There’s a few things I don’t understand no matter how hard I try: most alternative comics and why people like Bon Jovi.
Thus, reviewing AX Alternative Manga is a bit of a challenge for me. I like art that’s attractive and usually art that’s clean. I like stories that I can follow, where I know what’s going on and it’s not just “Why are these people making a weird sexual dance contest out of a snoring man on the street?” I try to branch out as much as I can because I know there is merit in art and storytelling that is unconventional, but if I’m going to be honest here, sometimes I just want something simple, clean and attractive. AX has a lot of short stories that I neither found attractive or could follow well.
And that was the point of the whole thing!
AX is a compilation of short stories from the Japanese bi-monthly alternative manga magazine of the same name. The magazine itself rose from the ashes of the late alternative manga magazine Garo and now U.S. publisher Top Shelf Productions is publishing hand-picked stories from 12 years of AX history. It’s full of stories from manga greats like Tatsumi Yatsuhiro, Sakabashiri Imiri, Yamamoto Takato and, let’s face it, a ton of other artists most of us have never ever heard of before this compilation.

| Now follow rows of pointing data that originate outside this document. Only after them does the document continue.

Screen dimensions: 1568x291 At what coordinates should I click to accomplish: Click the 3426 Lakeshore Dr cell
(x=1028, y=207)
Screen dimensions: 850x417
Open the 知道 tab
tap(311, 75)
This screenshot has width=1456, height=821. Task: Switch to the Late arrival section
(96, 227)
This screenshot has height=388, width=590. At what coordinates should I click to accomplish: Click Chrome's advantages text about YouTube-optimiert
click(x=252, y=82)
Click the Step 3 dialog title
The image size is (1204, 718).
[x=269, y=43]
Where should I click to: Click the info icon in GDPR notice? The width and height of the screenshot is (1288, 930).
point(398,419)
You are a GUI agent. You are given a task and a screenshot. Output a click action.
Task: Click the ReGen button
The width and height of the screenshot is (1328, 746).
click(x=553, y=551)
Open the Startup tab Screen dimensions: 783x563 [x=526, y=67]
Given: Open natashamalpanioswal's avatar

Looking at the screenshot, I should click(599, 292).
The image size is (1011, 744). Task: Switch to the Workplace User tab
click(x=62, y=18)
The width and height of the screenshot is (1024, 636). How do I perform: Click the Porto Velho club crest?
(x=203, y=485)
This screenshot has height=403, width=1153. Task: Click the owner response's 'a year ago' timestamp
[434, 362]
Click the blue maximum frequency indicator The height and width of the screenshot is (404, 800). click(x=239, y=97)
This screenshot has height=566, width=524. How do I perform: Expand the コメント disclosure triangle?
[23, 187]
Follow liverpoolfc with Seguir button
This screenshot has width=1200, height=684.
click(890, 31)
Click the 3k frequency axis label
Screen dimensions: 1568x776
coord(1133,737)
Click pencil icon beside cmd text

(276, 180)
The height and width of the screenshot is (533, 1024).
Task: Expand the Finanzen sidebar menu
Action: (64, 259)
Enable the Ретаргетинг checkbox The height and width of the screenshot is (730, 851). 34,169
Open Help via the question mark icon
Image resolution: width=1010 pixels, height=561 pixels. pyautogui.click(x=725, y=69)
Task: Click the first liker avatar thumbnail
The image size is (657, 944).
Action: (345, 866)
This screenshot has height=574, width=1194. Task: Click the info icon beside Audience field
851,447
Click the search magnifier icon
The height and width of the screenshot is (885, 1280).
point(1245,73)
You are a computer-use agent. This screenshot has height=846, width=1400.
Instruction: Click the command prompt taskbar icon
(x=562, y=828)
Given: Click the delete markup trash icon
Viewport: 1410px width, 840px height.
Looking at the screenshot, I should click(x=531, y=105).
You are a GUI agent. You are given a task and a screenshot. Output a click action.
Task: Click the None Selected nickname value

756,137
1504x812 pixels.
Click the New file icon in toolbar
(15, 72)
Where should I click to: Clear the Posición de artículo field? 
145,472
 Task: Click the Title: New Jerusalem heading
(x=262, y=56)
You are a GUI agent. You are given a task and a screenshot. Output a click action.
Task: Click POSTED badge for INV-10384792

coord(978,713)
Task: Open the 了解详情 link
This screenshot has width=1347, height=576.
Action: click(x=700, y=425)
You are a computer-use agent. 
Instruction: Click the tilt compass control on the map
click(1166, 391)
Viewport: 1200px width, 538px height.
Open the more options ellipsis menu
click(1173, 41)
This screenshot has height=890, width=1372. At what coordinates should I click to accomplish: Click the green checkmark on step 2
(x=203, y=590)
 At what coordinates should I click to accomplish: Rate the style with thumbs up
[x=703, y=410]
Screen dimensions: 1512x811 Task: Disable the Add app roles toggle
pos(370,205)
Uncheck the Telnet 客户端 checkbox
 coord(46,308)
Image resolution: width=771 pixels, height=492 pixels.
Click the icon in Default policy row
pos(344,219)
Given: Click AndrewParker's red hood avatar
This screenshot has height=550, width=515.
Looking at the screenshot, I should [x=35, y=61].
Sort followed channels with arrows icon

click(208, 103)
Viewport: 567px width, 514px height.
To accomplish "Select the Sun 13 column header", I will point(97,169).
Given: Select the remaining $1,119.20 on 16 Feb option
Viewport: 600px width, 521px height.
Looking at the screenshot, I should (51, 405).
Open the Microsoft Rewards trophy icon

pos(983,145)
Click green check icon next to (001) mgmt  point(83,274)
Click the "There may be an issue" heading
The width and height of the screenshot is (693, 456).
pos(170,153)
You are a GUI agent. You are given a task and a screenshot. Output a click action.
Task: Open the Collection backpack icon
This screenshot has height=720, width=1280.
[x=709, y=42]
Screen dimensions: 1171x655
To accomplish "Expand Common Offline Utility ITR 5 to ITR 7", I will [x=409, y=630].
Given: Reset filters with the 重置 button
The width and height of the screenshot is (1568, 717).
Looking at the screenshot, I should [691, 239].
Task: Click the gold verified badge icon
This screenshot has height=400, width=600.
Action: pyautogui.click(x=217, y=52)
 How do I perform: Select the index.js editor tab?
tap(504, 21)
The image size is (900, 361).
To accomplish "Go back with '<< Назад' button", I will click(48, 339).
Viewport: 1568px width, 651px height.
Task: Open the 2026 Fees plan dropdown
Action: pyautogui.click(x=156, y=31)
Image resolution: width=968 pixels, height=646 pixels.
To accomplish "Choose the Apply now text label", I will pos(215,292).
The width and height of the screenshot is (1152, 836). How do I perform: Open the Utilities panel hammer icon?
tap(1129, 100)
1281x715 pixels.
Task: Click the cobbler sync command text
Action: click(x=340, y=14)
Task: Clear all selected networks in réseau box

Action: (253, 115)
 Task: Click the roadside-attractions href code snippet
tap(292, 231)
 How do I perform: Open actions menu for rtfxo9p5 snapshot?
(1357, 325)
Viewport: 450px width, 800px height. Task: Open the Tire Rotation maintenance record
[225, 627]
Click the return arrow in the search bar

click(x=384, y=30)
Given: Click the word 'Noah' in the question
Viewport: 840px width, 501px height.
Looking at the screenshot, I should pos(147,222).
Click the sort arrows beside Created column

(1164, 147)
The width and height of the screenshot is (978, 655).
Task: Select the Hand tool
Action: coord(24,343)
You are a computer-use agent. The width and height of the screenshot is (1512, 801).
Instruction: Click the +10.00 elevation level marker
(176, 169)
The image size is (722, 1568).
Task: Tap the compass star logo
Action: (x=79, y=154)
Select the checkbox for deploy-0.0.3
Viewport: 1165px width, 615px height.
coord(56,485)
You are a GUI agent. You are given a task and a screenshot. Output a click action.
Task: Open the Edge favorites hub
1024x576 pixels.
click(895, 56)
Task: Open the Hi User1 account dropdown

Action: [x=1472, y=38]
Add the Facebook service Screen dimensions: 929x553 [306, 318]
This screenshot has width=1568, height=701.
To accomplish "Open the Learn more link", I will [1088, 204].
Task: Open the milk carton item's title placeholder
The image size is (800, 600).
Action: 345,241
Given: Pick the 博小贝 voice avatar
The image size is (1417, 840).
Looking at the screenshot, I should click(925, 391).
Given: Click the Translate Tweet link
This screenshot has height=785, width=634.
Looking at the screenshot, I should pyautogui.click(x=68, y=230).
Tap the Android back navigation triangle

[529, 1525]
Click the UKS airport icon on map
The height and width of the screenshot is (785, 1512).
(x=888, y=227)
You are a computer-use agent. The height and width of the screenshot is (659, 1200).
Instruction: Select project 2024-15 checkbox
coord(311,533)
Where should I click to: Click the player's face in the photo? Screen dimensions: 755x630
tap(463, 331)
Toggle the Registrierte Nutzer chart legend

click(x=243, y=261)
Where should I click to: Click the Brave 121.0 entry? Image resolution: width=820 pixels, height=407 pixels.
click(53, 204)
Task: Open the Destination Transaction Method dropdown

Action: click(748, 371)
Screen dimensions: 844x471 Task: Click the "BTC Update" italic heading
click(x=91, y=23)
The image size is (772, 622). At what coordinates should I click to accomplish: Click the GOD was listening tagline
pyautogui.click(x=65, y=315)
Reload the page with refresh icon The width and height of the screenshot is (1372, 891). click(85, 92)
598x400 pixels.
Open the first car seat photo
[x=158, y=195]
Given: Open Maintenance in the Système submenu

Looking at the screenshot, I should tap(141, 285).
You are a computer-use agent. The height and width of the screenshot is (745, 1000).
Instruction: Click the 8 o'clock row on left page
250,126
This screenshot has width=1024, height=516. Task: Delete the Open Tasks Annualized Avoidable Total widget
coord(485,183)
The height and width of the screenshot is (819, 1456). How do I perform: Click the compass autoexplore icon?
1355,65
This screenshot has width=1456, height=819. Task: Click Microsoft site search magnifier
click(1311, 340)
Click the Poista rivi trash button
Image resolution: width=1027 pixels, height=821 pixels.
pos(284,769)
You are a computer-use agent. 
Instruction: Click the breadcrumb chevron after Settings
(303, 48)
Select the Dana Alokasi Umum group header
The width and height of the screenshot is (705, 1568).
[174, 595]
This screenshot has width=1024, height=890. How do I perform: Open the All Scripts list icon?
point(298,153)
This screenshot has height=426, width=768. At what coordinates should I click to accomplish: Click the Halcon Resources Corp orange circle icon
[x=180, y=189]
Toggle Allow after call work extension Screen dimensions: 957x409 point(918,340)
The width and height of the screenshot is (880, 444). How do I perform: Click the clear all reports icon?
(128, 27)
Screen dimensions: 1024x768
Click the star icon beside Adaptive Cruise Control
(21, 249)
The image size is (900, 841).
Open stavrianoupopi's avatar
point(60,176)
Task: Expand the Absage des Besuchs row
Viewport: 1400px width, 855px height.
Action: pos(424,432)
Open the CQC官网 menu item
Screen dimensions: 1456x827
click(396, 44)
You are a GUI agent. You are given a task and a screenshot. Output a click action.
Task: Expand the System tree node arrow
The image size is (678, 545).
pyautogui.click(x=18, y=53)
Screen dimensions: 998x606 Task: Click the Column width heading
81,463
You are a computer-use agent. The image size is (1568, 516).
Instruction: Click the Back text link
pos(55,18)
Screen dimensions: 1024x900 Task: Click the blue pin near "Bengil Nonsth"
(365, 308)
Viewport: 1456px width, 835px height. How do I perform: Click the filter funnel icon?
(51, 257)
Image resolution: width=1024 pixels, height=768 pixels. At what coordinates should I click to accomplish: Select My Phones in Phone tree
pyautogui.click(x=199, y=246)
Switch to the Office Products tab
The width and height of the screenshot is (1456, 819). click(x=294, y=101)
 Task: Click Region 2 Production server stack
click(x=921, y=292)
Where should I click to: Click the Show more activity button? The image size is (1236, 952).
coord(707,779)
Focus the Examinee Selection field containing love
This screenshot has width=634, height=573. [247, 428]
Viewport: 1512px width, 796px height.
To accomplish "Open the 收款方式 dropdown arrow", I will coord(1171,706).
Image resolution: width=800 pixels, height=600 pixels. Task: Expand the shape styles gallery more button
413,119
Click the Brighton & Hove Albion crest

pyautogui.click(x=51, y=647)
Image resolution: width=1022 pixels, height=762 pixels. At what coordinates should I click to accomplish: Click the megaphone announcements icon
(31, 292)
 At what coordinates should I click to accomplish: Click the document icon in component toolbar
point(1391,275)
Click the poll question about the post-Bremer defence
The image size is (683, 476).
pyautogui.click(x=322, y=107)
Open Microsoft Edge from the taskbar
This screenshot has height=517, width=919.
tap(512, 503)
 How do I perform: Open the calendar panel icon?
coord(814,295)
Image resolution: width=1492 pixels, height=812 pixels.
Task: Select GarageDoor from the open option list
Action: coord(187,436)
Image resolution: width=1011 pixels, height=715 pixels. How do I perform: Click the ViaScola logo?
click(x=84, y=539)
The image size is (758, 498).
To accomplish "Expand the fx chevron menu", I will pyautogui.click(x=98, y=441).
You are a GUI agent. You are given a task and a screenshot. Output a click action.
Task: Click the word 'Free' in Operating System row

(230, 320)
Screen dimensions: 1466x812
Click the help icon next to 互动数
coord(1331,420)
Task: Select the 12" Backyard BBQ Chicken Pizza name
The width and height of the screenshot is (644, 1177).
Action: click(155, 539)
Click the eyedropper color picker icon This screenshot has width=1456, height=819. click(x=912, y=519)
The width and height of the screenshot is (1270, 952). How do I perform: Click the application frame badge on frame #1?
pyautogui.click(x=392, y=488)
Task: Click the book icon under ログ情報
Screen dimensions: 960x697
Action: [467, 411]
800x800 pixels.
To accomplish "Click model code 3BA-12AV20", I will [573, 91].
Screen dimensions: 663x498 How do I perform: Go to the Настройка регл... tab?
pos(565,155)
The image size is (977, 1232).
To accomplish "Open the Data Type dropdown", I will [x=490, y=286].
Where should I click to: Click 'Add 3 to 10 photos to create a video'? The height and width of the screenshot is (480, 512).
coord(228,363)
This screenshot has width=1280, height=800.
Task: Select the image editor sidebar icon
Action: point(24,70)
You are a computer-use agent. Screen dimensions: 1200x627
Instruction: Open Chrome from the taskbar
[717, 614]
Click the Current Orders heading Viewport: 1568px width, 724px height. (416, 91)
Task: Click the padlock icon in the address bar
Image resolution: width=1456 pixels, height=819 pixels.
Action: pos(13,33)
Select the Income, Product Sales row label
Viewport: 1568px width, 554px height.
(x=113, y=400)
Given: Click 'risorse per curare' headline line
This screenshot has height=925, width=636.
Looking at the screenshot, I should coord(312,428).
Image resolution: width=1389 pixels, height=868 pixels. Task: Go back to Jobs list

There is a myriad of art styles, ways of storytelling and levels of absurdity. The magazine itself strives to bring whatever it is the creators want to publish to light, which is commendable in a publishing world where cliched stories and generic art can be the norm many mangaka are forced into.
I’ll start with some of my favorite stories, since that seems like the most logical place. My first favorite, and the story I could relate to the most, was Tatsumi Yastuhiro’s “Love’s Bride.” Because, (and I am not kidding) I have had a primate fall in love with me. I was ten, he was an adolescent male orangutan in the jungles of Borneo named Gistok and we fast became friends. My last day there he tried to pull me up a tree by my hair very insistently, but alas, I had to return to California. There was something a little touching in the relationship between Usami and Chie-Chan, despite the fact that at the end of the story there was almost certainly some depravity going on.
I also really liked “The Rainy Day Blouse” and it’s sister story “The First Umbrella” by Akino Kondo, who did the cover illustration, because it just struck me as something very real that a girl would do and I like things that come off as inherently real despite it being fantasy. “Puppy Love” by Yusaku Hanakuma because I liked its message of accepting your family, especially the different ones, and its tragedy. “Rooftop Elegy” by Takao Kawasaki because it was one of those stories that is ridiculous and then just pulls together in the end, which I love. And “Kosuke Okada and His 50 Sons” which was just strangely adorable.
Overall, AX was a mixed bag for me, and I expect it will be a mixed bag for most everyone who reads it. But I still LIKED reading it even if I didn’t get that “I get this entirely and my eyes have been opened and I love this” feeling about the entire anthology. I really wanted to get that feeling after reading it. I enjoyed about half of the stories in there, most of the rest I didn’t really enjoy or just couldn’t understand and a few just grossed me out a little like Takashi Nemoto’s “Black Sushi Party Piece.”
In the end, I have immense respect for Top Shelf’s decision to put this anthology out. It’s certainly a risk to put out this kind of manga because most manga fans are going to avoid it and comic book and alt comics fans might reject it because it’s manga. This is certainly a book for people who are open to any sort of comics, people who are into short stories and/or people who don’t mind a lot of grotesque pictures of male genitalia. I do suggest you buy it because it is an important piece of manga publishing in the U.S. even if you don’t get alternative comics at all.
The publisher provided a review copy.